== WHAT NEEDS TO BE DONE ==
Every record should be restated exactly, with no images included.

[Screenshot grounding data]

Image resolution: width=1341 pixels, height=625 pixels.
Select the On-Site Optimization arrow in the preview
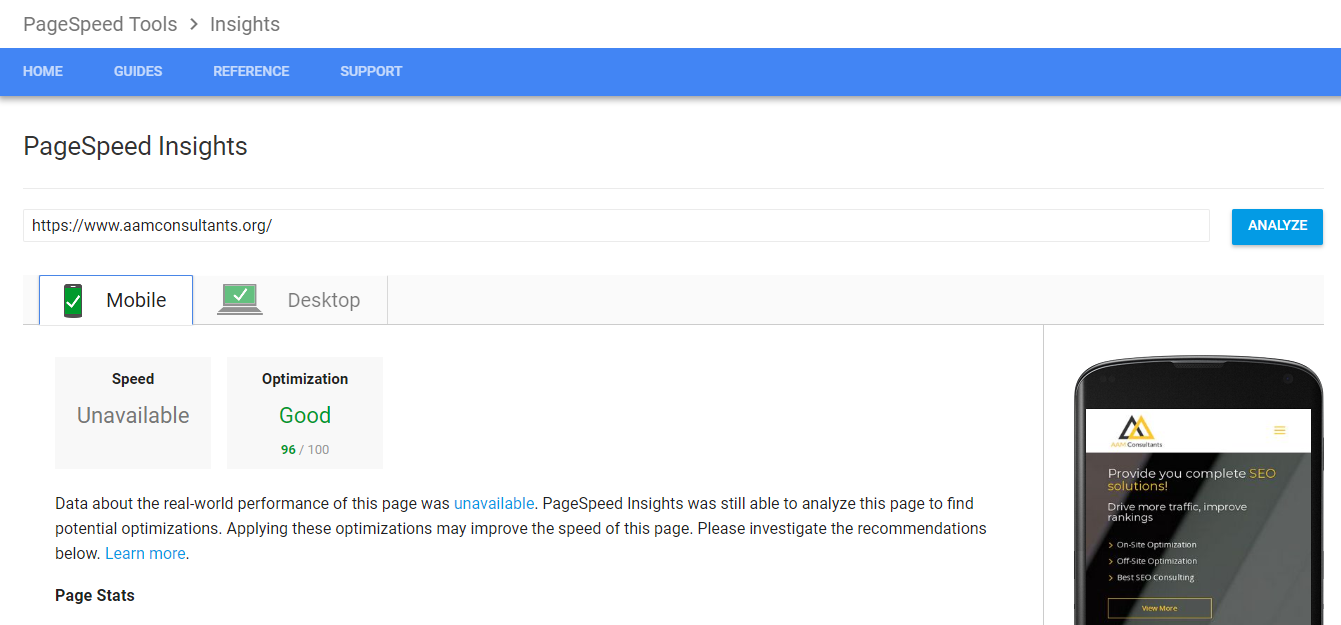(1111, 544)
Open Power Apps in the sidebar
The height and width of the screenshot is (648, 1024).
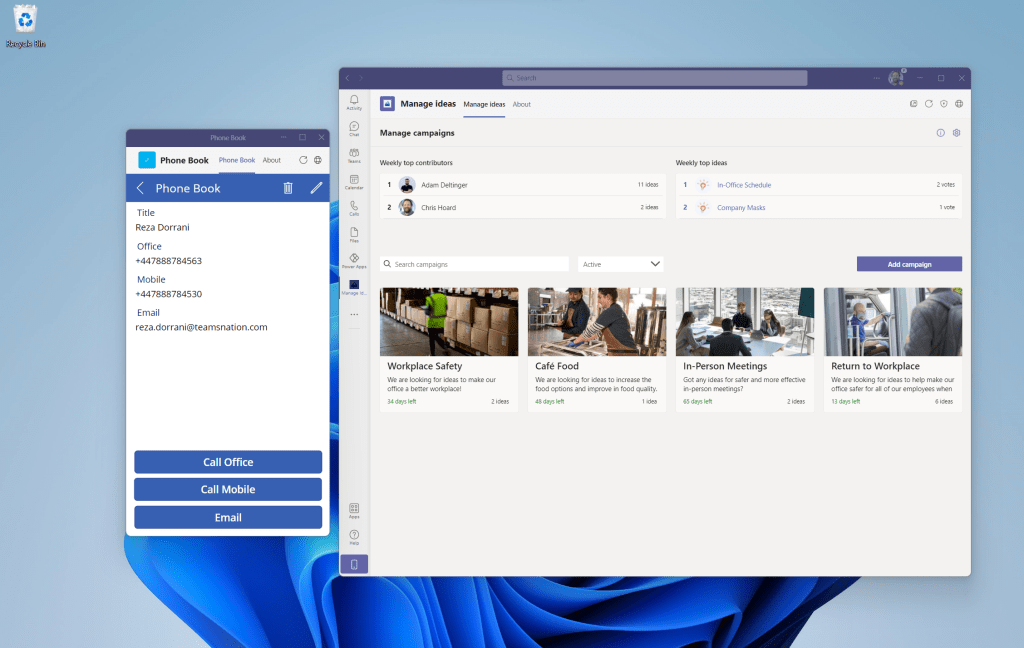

== TASK SOLUTION ==
Image resolution: width=1341 pixels, height=625 pixels.
Select the On-Site Optimization arrow in the preview
(1111, 544)
Open Power Apps in the sidebar
The height and width of the screenshot is (648, 1024).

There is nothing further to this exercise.